Candidates for the Stage 2 assessment
Candidates on the Monty Roberts Preliminary Certificate Assessment – not nervous at all!

It was a chance conversation with Kelly during a break in the horse psychology course held at her home in 2017 that got me in to doing the Stage 2. I had done all my courses in 2012 and had been on the leading and loading course every year since helping with moving round pen panels and general manual handling for the teachers. I’d asked Kelly if I could resit the horse psychology course which was being run the day after the loading course. 

Kelly had agreed and as she had talked about Stage 2 – the assessment for the Monty Roberts Preliminary Certificate – during the course she then asked me “Well, Stuart, when are you going to do Stage 2 “?
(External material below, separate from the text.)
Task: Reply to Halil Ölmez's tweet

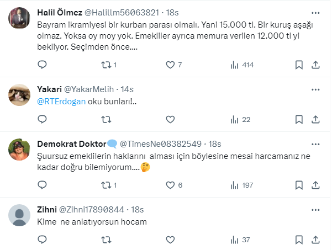Action: [x=42, y=65]
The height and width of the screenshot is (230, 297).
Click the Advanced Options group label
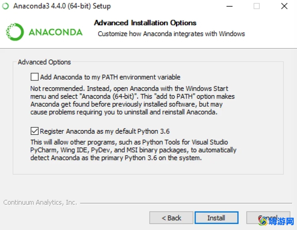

I replied “Oh, I don’t know Kelly to be honest I’m petrified of failing it!!”

“Well, fail it then.” she replied.

Probably wasn’t quite the answer most people would be hoping to hear but Kelly then went on to explain her reasons behind it.   No one ever fails Stage 2. If you fall short of the pass grades you’re invited back to resit the parts you need.  Technically, I can say I didn’t really decide to do Stage 2 but was told to consider myself on the list for 2018 so I had time to prepare and sort out everything I needed to do for it .

This probably worked out best for me because who am I to decline Kelly and I was letting nerves and inner voices get to me and stop me progressing in my Intelligent Horsemanship life .  Kelly also told me that it’s good to get certified in something and see it through to the end.  Looking back, I’m glad she forced my hand really because it did boost my own confidence , if she was eager for me to do it then maybe she had the confidence in me that I was lacking in myself

Preparing for it.

I found preparing for Stage 2 taxing at times.  Not having my own horses, I had to hunt out horses that I could use to film the join ups at a yard with a school that I could build a round pen in. I was very lucky in that I found a local stables called Chantry stables and the owner Gemma let me use their d harris fencing ( the type they use around building sites)  that they used for a make shift round pen. 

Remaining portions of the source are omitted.